_Task material_.
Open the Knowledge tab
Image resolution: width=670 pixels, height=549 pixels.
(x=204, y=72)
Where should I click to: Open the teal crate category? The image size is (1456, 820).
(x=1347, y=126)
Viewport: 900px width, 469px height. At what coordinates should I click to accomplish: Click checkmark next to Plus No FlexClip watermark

--

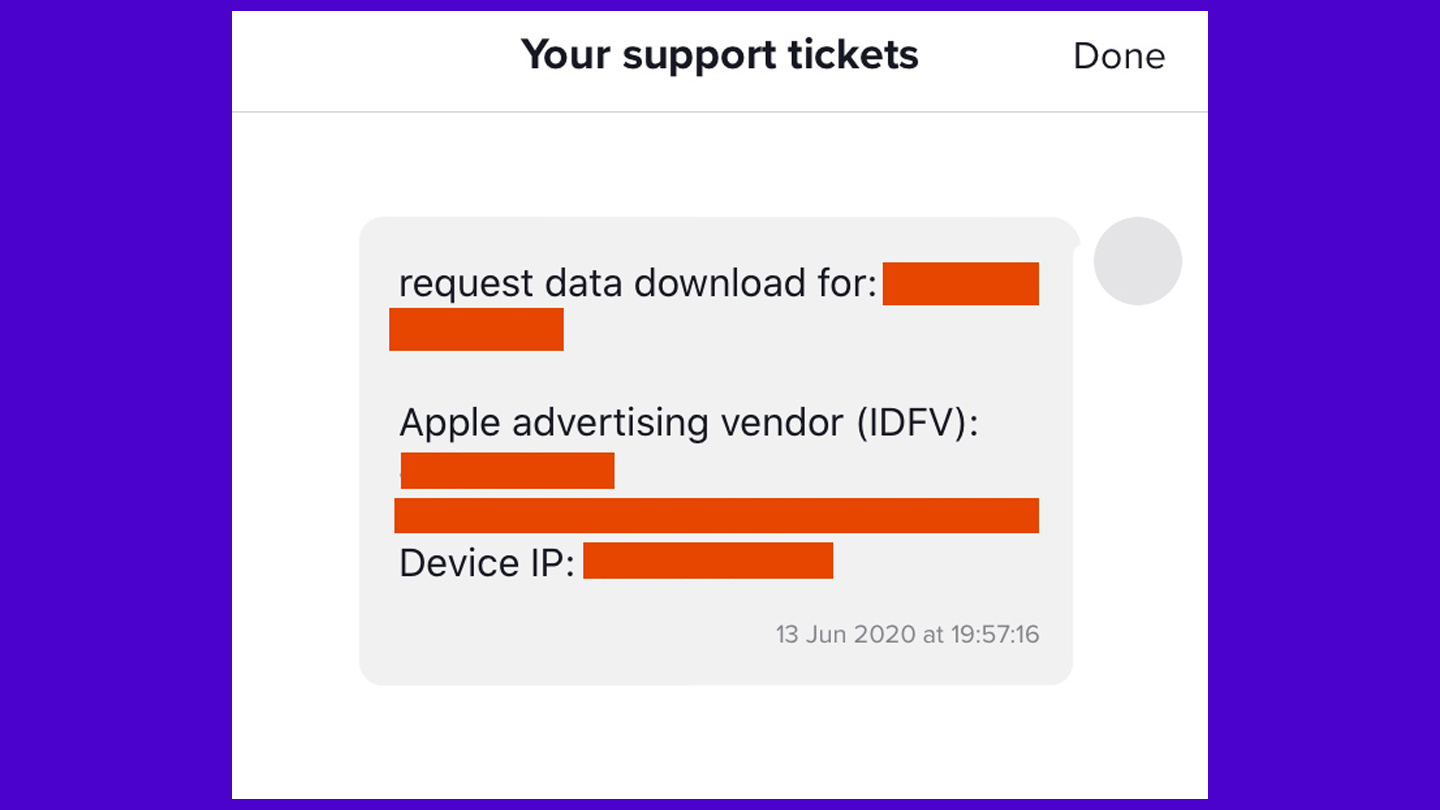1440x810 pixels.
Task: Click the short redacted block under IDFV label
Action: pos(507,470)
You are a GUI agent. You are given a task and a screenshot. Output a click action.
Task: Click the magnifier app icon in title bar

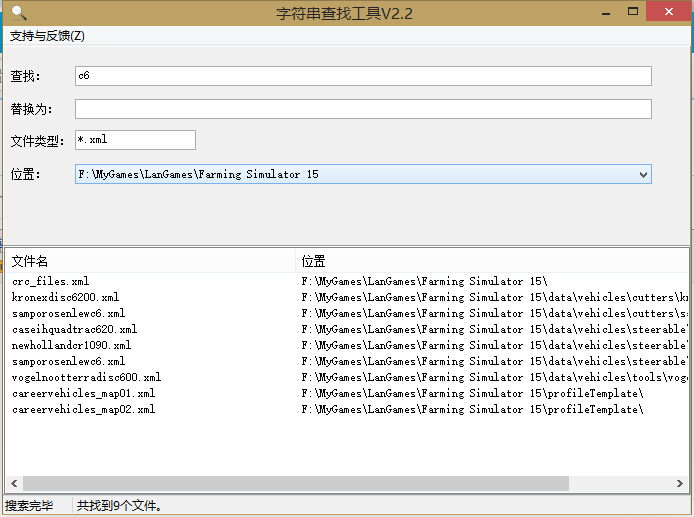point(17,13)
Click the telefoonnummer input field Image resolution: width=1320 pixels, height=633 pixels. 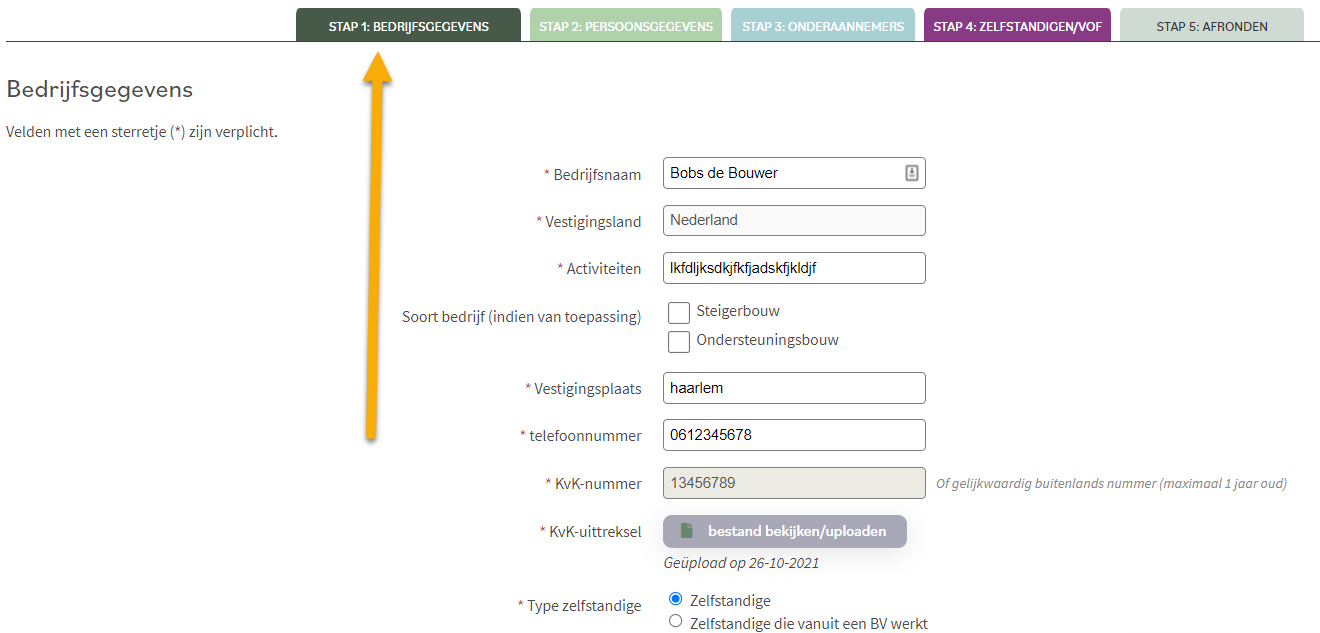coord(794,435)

* * *

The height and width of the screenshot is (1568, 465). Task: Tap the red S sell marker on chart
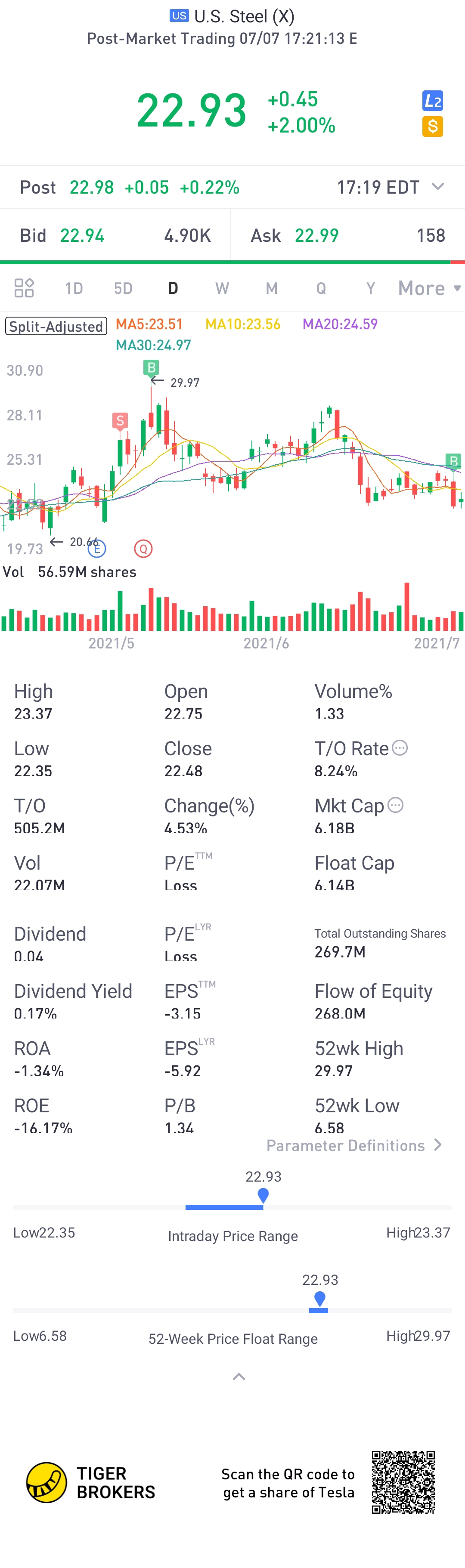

_Exercise brief_.
Format the data between the line holding "Open the Knowledge tab" and the line holding "Viewport: 900px width, 469px", inclusive, as a numbered list with blank lines omitted.

_Answer for the task_.
1. Open the Knowledge tab
2. Image resolution: width=670 pixels, height=549 pixels.
3. (x=204, y=72)
4. Where should I click to: Open the teal crate category? The image size is (1456, 820).
5. (x=1347, y=126)
6. Viewport: 900px width, 469px height. At what coordinates should I click to accomplish: Click checkmark next to Plus No FlexClip watermark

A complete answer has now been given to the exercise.